Goal of the exercise> From the entries below, pull out each line where "filter" appears.

━━━ Data

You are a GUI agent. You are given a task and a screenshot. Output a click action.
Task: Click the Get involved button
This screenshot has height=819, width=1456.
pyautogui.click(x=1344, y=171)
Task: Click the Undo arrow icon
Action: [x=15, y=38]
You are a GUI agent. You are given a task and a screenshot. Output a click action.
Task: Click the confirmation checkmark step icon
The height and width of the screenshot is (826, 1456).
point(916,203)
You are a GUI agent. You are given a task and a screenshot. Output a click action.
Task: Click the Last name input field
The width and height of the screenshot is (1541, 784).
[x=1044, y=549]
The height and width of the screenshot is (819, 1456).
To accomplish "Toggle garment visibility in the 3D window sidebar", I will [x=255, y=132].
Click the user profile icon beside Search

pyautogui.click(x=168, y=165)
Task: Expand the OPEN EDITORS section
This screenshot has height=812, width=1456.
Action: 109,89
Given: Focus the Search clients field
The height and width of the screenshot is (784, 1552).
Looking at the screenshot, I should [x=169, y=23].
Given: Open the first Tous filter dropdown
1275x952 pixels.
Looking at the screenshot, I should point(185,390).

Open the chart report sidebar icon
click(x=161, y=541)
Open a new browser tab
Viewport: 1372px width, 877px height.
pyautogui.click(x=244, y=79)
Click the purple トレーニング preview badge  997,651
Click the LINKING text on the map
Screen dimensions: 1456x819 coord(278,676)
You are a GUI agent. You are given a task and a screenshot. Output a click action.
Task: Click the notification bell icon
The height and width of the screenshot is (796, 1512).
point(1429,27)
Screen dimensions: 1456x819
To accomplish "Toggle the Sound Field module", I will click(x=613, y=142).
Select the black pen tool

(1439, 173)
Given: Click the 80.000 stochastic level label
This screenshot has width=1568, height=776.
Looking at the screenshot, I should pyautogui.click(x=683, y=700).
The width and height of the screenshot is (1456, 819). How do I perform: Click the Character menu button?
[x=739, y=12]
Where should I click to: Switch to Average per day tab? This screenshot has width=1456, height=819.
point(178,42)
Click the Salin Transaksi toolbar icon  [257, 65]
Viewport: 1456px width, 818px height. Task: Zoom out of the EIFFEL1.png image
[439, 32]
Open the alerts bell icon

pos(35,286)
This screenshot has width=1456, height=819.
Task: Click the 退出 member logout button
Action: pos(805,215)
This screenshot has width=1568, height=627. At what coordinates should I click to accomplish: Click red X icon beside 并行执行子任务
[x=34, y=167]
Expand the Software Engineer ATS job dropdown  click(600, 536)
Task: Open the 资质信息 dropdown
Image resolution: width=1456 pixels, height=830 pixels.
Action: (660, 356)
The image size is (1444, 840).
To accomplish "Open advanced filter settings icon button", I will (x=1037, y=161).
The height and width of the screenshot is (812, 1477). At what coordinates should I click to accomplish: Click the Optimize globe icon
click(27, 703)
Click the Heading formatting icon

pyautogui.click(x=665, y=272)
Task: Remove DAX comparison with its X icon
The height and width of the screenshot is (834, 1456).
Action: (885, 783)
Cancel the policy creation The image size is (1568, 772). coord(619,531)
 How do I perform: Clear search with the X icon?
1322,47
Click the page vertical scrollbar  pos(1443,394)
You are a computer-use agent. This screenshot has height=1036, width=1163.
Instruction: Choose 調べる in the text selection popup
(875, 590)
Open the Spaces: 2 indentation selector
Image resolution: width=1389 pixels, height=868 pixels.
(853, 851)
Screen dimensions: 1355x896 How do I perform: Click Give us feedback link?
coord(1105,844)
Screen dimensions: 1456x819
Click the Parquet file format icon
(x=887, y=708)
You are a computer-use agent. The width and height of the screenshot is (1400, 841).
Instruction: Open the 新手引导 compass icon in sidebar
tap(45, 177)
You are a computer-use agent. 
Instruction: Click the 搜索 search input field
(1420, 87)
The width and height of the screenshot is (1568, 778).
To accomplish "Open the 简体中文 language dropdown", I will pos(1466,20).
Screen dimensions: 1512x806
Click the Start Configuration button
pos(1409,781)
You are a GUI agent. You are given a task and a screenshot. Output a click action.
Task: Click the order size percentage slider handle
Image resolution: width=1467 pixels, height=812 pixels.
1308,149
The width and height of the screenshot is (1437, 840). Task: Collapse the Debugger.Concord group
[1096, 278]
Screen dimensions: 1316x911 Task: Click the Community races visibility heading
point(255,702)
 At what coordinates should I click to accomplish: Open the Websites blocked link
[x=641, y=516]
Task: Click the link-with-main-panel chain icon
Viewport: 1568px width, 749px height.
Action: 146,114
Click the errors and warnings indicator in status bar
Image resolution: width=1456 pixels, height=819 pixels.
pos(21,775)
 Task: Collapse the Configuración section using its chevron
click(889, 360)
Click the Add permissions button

━━━━━━

Output for this task>
Given: Open the first Tous filter dropdown
To accomplish "Open advanced filter settings icon button", I will (x=1037, y=161).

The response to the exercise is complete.